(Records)

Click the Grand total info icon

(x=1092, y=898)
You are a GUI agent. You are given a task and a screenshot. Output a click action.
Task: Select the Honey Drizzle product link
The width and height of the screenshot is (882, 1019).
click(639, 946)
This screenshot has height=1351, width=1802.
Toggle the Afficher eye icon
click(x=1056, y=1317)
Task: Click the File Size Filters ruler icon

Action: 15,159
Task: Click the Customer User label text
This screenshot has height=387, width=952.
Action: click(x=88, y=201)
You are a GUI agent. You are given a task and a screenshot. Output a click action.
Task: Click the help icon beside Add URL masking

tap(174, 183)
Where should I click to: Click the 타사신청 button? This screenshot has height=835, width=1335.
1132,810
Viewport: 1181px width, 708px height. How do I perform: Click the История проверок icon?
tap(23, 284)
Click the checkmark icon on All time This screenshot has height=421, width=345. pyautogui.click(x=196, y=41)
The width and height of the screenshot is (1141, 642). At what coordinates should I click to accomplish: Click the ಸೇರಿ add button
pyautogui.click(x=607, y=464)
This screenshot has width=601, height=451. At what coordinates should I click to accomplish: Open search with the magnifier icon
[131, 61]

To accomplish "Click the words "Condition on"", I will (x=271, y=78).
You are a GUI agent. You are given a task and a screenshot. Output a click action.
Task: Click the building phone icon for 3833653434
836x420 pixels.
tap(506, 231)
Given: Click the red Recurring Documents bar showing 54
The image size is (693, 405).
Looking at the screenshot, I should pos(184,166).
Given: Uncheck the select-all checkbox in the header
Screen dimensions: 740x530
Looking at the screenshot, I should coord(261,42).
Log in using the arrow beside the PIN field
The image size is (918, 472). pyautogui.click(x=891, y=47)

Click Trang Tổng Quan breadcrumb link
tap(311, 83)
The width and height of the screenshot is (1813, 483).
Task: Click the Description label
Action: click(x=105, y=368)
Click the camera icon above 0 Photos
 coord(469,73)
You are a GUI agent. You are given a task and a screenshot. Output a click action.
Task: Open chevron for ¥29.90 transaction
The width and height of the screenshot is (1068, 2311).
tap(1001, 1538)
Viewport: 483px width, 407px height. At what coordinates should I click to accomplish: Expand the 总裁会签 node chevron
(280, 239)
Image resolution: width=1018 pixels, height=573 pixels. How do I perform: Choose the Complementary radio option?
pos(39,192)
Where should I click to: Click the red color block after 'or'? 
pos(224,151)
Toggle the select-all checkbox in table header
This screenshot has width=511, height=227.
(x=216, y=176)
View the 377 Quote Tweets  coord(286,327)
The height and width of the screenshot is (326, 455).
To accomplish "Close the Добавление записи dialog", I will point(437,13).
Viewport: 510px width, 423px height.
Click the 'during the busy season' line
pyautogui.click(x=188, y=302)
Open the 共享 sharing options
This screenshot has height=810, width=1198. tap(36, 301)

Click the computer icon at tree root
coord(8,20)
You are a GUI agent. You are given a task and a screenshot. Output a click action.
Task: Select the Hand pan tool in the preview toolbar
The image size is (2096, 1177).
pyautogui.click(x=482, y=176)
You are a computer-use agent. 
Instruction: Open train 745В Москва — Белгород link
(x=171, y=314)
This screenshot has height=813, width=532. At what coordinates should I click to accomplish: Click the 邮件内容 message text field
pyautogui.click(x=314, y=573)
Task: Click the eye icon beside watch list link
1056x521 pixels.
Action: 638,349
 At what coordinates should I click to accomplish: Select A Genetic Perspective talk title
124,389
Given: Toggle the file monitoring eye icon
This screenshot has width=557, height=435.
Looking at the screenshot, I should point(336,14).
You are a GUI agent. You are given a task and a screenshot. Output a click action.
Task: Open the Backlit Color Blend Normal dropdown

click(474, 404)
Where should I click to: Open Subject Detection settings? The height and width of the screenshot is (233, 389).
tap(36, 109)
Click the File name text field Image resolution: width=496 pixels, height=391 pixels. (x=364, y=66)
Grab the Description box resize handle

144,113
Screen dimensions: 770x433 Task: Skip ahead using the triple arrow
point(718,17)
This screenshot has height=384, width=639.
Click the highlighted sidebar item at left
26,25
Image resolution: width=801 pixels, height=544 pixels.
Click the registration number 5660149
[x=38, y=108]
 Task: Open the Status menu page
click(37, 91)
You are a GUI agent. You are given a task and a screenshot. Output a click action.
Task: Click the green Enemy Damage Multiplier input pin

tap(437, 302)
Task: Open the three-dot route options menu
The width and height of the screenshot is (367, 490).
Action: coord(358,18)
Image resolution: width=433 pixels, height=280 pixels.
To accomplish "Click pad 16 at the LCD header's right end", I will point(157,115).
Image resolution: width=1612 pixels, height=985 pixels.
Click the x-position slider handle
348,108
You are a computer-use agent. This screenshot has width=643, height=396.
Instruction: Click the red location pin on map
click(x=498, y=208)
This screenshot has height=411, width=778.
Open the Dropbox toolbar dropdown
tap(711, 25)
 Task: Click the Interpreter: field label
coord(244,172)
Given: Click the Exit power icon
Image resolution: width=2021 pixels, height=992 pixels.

• **TASK STATEMENT**
Write the records out again, replacing "Honey Drizzle" with "Maple Glaze" and leaving everything else as it is.

• **WRITTEN REPLY**
Click the Grand total info icon

(x=1092, y=898)
You are a GUI agent. You are given a task and a screenshot. Output a click action.
Task: Select the Maple Glaze product link
The width and height of the screenshot is (882, 1019).
click(639, 946)
This screenshot has height=1351, width=1802.
Toggle the Afficher eye icon
click(x=1056, y=1317)
Task: Click the File Size Filters ruler icon

Action: 15,159
Task: Click the Customer User label text
This screenshot has height=387, width=952.
Action: click(x=88, y=201)
You are a GUI agent. You are given a task and a screenshot. Output a click action.
Task: Click the help icon beside Add URL masking

tap(174, 183)
Where should I click to: Click the 타사신청 button? This screenshot has height=835, width=1335.
1132,810
Viewport: 1181px width, 708px height. How do I perform: Click the История проверок icon?
tap(23, 284)
Click the checkmark icon on All time This screenshot has height=421, width=345. pyautogui.click(x=196, y=41)
The width and height of the screenshot is (1141, 642). At what coordinates should I click to accomplish: Click the ಸೇರಿ add button
pyautogui.click(x=607, y=464)
This screenshot has width=601, height=451. At what coordinates should I click to accomplish: Open search with the magnifier icon
[131, 61]

To accomplish "Click the words "Condition on"", I will (x=271, y=78).
You are a GUI agent. You are given a task and a screenshot. Output a click action.
Task: Click the building phone icon for 3833653434
836x420 pixels.
tap(506, 231)
Given: Click the red Recurring Documents bar showing 54
The image size is (693, 405).
Looking at the screenshot, I should pos(184,166).
Given: Uncheck the select-all checkbox in the header
Screen dimensions: 740x530
Looking at the screenshot, I should coord(261,42).
Log in using the arrow beside the PIN field
The image size is (918, 472). pyautogui.click(x=891, y=47)

Click Trang Tổng Quan breadcrumb link
tap(311, 83)
The width and height of the screenshot is (1813, 483).
Task: Click the Description label
Action: click(x=105, y=368)
Click the camera icon above 0 Photos
 coord(469,73)
You are a GUI agent. You are given a task and a screenshot. Output a click action.
Task: Open chevron for ¥29.90 transaction
The width and height of the screenshot is (1068, 2311).
tap(1001, 1538)
Viewport: 483px width, 407px height. At what coordinates should I click to accomplish: Expand the 总裁会签 node chevron
(280, 239)
Image resolution: width=1018 pixels, height=573 pixels. How do I perform: Choose the Complementary radio option?
pos(39,192)
Where should I click to: Click the red color block after 'or'? 
pos(224,151)
Toggle the select-all checkbox in table header
This screenshot has width=511, height=227.
(x=216, y=176)
View the 377 Quote Tweets  coord(286,327)
The height and width of the screenshot is (326, 455).
To accomplish "Close the Добавление записи dialog", I will point(437,13).
Viewport: 510px width, 423px height.
Click the 'during the busy season' line
pyautogui.click(x=188, y=302)
Open the 共享 sharing options
This screenshot has height=810, width=1198. tap(36, 301)

Click the computer icon at tree root
coord(8,20)
You are a GUI agent. You are given a task and a screenshot. Output a click action.
Task: Select the Hand pan tool in the preview toolbar
The image size is (2096, 1177).
pyautogui.click(x=482, y=176)
You are a computer-use agent. 
Instruction: Open train 745В Москва — Белгород link
(x=171, y=314)
This screenshot has height=813, width=532. At what coordinates should I click to accomplish: Click the 邮件内容 message text field
pyautogui.click(x=314, y=573)
Task: Click the eye icon beside watch list link
1056x521 pixels.
Action: 638,349
 At what coordinates should I click to accomplish: Select A Genetic Perspective talk title
124,389
Given: Toggle the file monitoring eye icon
This screenshot has width=557, height=435.
Looking at the screenshot, I should point(336,14).
You are a GUI agent. You are given a task and a screenshot. Output a click action.
Task: Open the Backlit Color Blend Normal dropdown

click(474, 404)
Where should I click to: Open Subject Detection settings? The height and width of the screenshot is (233, 389).
tap(36, 109)
Click the File name text field Image resolution: width=496 pixels, height=391 pixels. (x=364, y=66)
Grab the Description box resize handle

144,113
Screen dimensions: 770x433 Task: Skip ahead using the triple arrow
point(718,17)
This screenshot has height=384, width=639.
Click the highlighted sidebar item at left
26,25
Image resolution: width=801 pixels, height=544 pixels.
Click the registration number 5660149
[x=38, y=108]
 Task: Open the Status menu page
click(37, 91)
You are a GUI agent. You are given a task and a screenshot. Output a click action.
Task: Click the green Enemy Damage Multiplier input pin

tap(437, 302)
Task: Open the three-dot route options menu
The width and height of the screenshot is (367, 490).
Action: coord(358,18)
Image resolution: width=433 pixels, height=280 pixels.
To accomplish "Click pad 16 at the LCD header's right end", I will point(157,115).
Image resolution: width=1612 pixels, height=985 pixels.
Click the x-position slider handle
348,108
You are a computer-use agent. This screenshot has width=643, height=396.
Instruction: Click the red location pin on map
click(x=498, y=208)
This screenshot has height=411, width=778.
Open the Dropbox toolbar dropdown
tap(711, 25)
 Task: Click the Interpreter: field label
coord(244,172)
Given: Click the Exit power icon
Image resolution: width=2021 pixels, height=992 pixels.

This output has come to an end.